Whether to visualize the graph in TensorBoard. The log file can become quite large when write_graph is set to True.

True
write_images Union[None, str, List[str]]

If a string or list of strings is provided, the corresponding keys will be written to TensorBoard images.

None
weight_histogram_freq Union[None, int, str]

Frequency (in epochs) at which to compute activation and weight histograms for the layers of the model. Same argument format as update_freq.

None
paint_weights bool

If True the system will attempt to visualize model weights as an image.

False
write_embeddings Union[None, str, List[str]]

If a string or list of strings is provided, the corresponding keys will be written to TensorBoard embeddings.

None
embedding_labels Union[None, str, List[str]]

Keys corresponding to label information for the write_embeddings.

None
embedding_images Union[None, str, List[str]]

Keys corresponding to raw images to be associated with the write_embeddings.

None
Source code in fastestimator\fastestimator\trace\io\tensorboard.py
class TensorBoard(Trace):
    """Output data for use in TensorBoard.

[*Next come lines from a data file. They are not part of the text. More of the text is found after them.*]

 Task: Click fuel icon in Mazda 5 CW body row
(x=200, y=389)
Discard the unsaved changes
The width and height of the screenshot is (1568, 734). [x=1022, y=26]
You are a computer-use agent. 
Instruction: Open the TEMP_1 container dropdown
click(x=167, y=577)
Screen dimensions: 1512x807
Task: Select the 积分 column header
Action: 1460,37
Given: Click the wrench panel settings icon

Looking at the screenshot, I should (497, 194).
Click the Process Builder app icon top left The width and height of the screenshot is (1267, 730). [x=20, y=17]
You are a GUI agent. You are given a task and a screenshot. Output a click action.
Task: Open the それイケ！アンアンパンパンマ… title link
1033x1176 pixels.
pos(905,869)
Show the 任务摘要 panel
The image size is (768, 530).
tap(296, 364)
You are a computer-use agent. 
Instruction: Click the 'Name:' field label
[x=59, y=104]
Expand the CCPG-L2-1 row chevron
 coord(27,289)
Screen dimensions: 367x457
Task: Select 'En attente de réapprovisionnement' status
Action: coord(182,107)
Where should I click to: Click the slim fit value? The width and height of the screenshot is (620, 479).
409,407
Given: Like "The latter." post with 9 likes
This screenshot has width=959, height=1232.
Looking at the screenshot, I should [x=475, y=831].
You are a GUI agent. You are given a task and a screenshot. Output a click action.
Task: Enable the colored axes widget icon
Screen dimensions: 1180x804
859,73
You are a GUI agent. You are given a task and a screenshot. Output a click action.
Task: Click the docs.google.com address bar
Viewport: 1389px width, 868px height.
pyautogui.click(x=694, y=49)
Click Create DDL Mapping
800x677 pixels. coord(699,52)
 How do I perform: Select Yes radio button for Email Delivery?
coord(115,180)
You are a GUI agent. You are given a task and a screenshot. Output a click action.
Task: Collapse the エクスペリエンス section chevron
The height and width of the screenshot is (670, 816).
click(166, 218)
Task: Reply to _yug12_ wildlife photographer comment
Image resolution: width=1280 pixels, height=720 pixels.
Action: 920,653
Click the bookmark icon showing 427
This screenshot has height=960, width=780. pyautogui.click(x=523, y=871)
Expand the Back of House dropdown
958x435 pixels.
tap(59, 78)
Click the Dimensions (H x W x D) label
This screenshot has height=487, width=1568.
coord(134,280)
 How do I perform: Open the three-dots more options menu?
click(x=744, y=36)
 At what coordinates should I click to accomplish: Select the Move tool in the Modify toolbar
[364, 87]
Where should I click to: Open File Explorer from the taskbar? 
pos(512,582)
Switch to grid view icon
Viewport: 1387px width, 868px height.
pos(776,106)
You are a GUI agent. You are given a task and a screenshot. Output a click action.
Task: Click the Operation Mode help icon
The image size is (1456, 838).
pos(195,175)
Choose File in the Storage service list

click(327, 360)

    Note that if you plan to run a tensorboard server simultaneous to training, you may want to consider using the
    --reload_multifile=true flag until their multi-writer use case is finished:
    https://github.com/tensorflow/tensorboard/issues/1063

    Args:
        log_dir: Path of the directory where the log files to be parsed by TensorBoard should be saved.
        update_freq: 'batch', 'epoch', integer, or strings like '10s', '15e'. When using 'batch', writes the losses and
            metrics to TensorBoard after each batch. The same applies for 'epoch'. If using an integer, let's say 1000,
            the callback will write the metrics and losses to TensorBoard every 1000 samples. You can also use strings
            like '8s' to indicate every 8 steps or '5e' to indicate every 5 epochs. Note that writing too frequently to
            TensorBoard can slow down your training. You can use None to disable updating, but this will make the trace
            mostly useless.
        write_graph: Whether to visualize the graph in TensorBoard. The log file can become quite large when write_graph
            is set to True.
        write_images: If a string or list of strings is provided, the corresponding keys will be written to TensorBoard
            images.
        weight_histogram_freq: Frequency (in epochs) at which to compute activation and weight histograms for the layers
            of the model. Same argument format as `update_freq`.
        paint_weights: If True the system will attempt to visualize model weights as an image.
        write_embeddings: If a string or list of strings is provided, the corresponding keys will be written to
            TensorBoard embeddings.
        embedding_labels: Keys corresponding to label information for the `write_embeddings`.
        embedding_images: Keys corresponding to raw images to be associated with the `write_embeddings`.
    """
    Freq = namedtuple('Freq', ['is_step', 'freq'])
    writer: _BaseWriter

    def __init__(self,
                 log_dir: str = 'logs',
                 update_freq: Union[None, int, str] = 100,
                 write_graph: bool = True,
                 write_images: Union[None, str, List[str]] = None,
                 weight_histogram_freq: Union[None, int, str] = None,
                 paint_weights: bool = False,
                 write_embeddings: Union[None, str, List[str]] = None,
                 embedding_labels: Union[None, str, List[str]] = None,
                 embedding_images: Union[None, str, List[str]] = None) -> None:
        super().__init__(inputs="*")
        self.root_log_dir = log_dir
        self.update_freq = self._parse_freq(update_freq)
        self.write_graph = write_graph
        self.painted_graphs = set()
        self.write_images = to_set(write_images)
        self.histogram_freq = self._parse_freq(weight_histogram_freq)
        if paint_weights and self.histogram_freq.freq == 0:
            self.histogram_freq.is_step = False
            self.histogram_freq.freq = 1
        self.paint_weights = paint_weights
        write_embeddings = to_list(write_embeddings)
        embedding_labels = to_list(embedding_labels)
        if embedding_labels:
            assert len(embedding_labels) == len(write_embeddings), \
                f"Expected {len(write_embeddings)} embedding_labels keys, but recieved {len(embedding_labels)}. Use \
                None to pad out the list if you have labels for only a subset of all embeddings."

        else:
            embedding_labels = [None for _ in range(len(write_embeddings))]
        embedding_images = to_list(embedding_images)
        if embedding_images:
            assert len(embedding_images) == len(write_embeddings), \
                f"Expected {len(write_embeddings)} embedding_images keys, but recieved {len(embedding_images)}. Use \
                None to pad out the list if you have labels for only a subset of all embeddings."

        else:
            embedding_images = [None for _ in range(len(write_embeddings))]
        self.write_embeddings = [(feature, label, img_label) for feature,
                                 label,
                                 img_label in zip(write_embeddings, embedding_labels, embedding_images)]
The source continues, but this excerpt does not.